## Atividades propostas
1) De acordo com o texto sobre a escalada de conflitos entre nações, o que impulsiona sobretudo essa escalada?
2) Retome o texto sobre a escalada de conflitos entre nações e dê-lhe continuidade a partir do ponto em que ele termina.

## Texto para leitura
══════════════════════════════

A escalada de conflitos entre nações torna-se cada vez mais evidente, impulsionada, sobretudo, por potências que detêm hegemonia econômica e militar. Tais investidas contra países subdesenvolvidos ocorrem de forma sistemática e rotineira, não deixando espaço para reação, nem possibilidade de correlação de força.
A busca incessante pelo poder e o desejo crescente pelo domínio de riquezas estão levando à destruição de pessoas que, de maneira geral, não têm nenhuma relação direta com tais aspirações. Sob falsas justificativas — voltadas a oportunizar condições libertárias e a autonomia dos indivíduos —, chefes de potências ordenam invasões desumanas e destroem outras nações. O pior de tudo é que, apesar do número quase incontável de vidas perdidas neste tipo de ação, há, por todas as partes, apoiadores desta catástrofe; assim, a poderosa nação permanece, a cada dia, sendo vista como bem-sucedida. Sem contar que, até então, ninguém conseguiu barrar as atrocidades cometidas. A grande potência agride os demais de todas as formas e ainda se vinga quando tem alguma perda durante o confronto.

══════════════════════════════

(Entradas de dados salvas)
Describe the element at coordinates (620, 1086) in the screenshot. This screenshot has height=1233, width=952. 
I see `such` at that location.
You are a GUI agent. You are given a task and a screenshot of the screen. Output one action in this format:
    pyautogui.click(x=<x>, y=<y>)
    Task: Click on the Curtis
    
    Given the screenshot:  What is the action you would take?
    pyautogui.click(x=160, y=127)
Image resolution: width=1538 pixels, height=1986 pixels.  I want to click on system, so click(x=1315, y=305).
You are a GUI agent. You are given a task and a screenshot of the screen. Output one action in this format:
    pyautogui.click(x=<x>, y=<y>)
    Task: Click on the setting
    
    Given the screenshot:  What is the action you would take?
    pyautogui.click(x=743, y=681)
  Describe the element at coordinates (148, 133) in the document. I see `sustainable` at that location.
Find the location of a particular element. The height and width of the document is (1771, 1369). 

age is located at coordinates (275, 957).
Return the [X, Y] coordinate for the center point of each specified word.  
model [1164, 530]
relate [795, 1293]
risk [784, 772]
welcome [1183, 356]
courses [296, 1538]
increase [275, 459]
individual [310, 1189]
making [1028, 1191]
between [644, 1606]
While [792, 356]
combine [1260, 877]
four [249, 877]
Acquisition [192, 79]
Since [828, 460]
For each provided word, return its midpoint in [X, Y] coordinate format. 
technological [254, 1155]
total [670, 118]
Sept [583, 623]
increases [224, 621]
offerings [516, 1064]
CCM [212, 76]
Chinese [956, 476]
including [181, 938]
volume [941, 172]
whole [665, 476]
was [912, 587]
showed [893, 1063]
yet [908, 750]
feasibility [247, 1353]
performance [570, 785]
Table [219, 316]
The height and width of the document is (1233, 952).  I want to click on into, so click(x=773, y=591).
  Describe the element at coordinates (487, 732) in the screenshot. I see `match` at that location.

══════════════════════════════

## Respostas em ordem
1) Potências que detêm hegemonia econômica e militar.

2)
Por fim, da maneira como atualmente está acontecendo mundo afora em questões ligadas à guerra, tudo leva a crer que as pequenas potências tendem a perder a soberania, serem agregadas às grandes potências ou simplesmente desaparecerem do planeta. Essa situação poderá apontar, inclusive, para o fim da humanidade.